## GIVEN REQUEST
Can you repeat, word for word, the part of the blog post on dreams below that runs from "They are fast." down to "finding it impossible."?

## QUOTED PASSAGE

>>

Saturday, January 20, 2007

Sleep Does Not Have His House: Anna Kavan

A very rare bout of insomnia seems like the perfect time to discuss dreams.
Well, I did sleep for a few hours and woke up after a particularly vivid dream. Which I will not describe.
I ask that no one, ever, describe to me their dreams.
The Drowned World by Ballard was abandoned for placing a description of a character's dream on the first or second page.
Dreams, described in words, are inevitably wooden and exhausting, or far too fantastic and elaborate. It simply takes too long to describe in words what dreams provide instantaneously.
They are fast. We all know what they feel like. They are written so badly.
I have bought myself "Sleep Has His House" by Anna Kavan, due in no small part to the album which shares this title and a smashing author's photo. It looked like what I read.
Written in the third person, in the present tense, and consisting mostly of descriptions of dreams interspersed with biographical remembrances, I am finding it impossible.
It is missing terror and softness. The biographical bits become rafts. If she is to sit with me and the dreams described as if we were both seeing it for the first time, they are meaningless.
Without you, there's nothing in your dreams for me.

8 comments:

Anonymous said...

bet you hated that martin luther king speech then.

Anonymous said...

Sorry if I keep with the quotations:

"Dream is a second life. Never have I been able to penetrate those portals of ivory and horn that separate us from the invisible world. The hours of sleep are but a simulation of death; a nebulous drowsiness seizes our thoughts, and we cannot precisely determine the moment when the I, in another form, continues the work of existence."


Gerard de Nerval, Aurelia

Nerval spent the better part of his life (and this book) in this waking fugue, and eschewing narrative sense, in favor of this waking dream. I'm with him. I prefer letting this unsubstantiated I do the work... Maybe you wouldn't mind so much if life was but a dream, merrily?

Wil Murray said...

<<

## RAW RECORDS
>>

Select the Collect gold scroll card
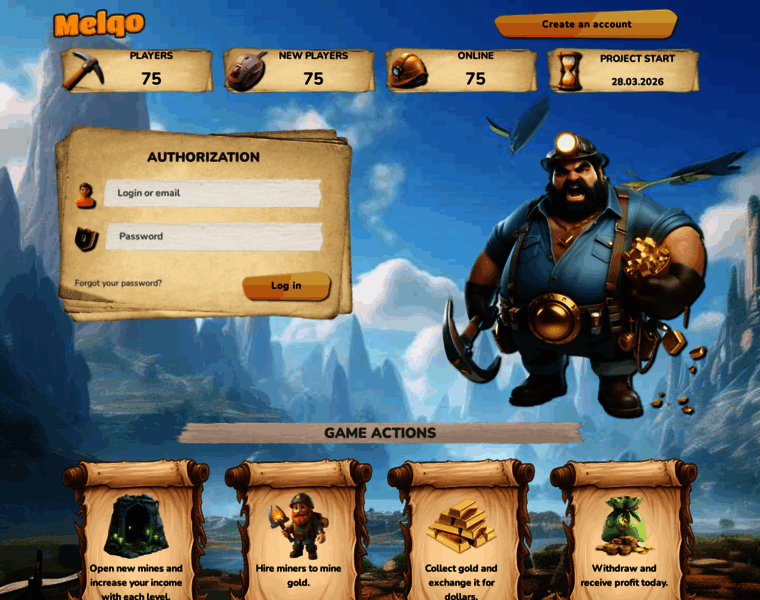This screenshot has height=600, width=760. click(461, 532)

<<
>>

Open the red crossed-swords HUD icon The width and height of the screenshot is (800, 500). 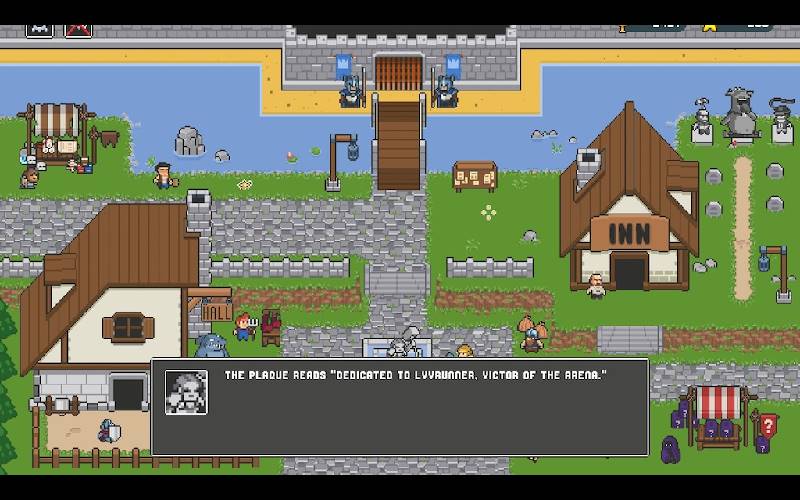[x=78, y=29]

<<

## FINAL RESULT
They are fast. We all know what they feel like. They are written so badly.
I have bought myself "Sleep Has His House" by Anna Kavan, due in no small part to the album which shares this title and a smashing author's photo. It looked like what I read.
Written in the third person, in the present tense, and consisting mostly of descriptions of dreams interspersed with biographical remembrances, I am finding it impossible.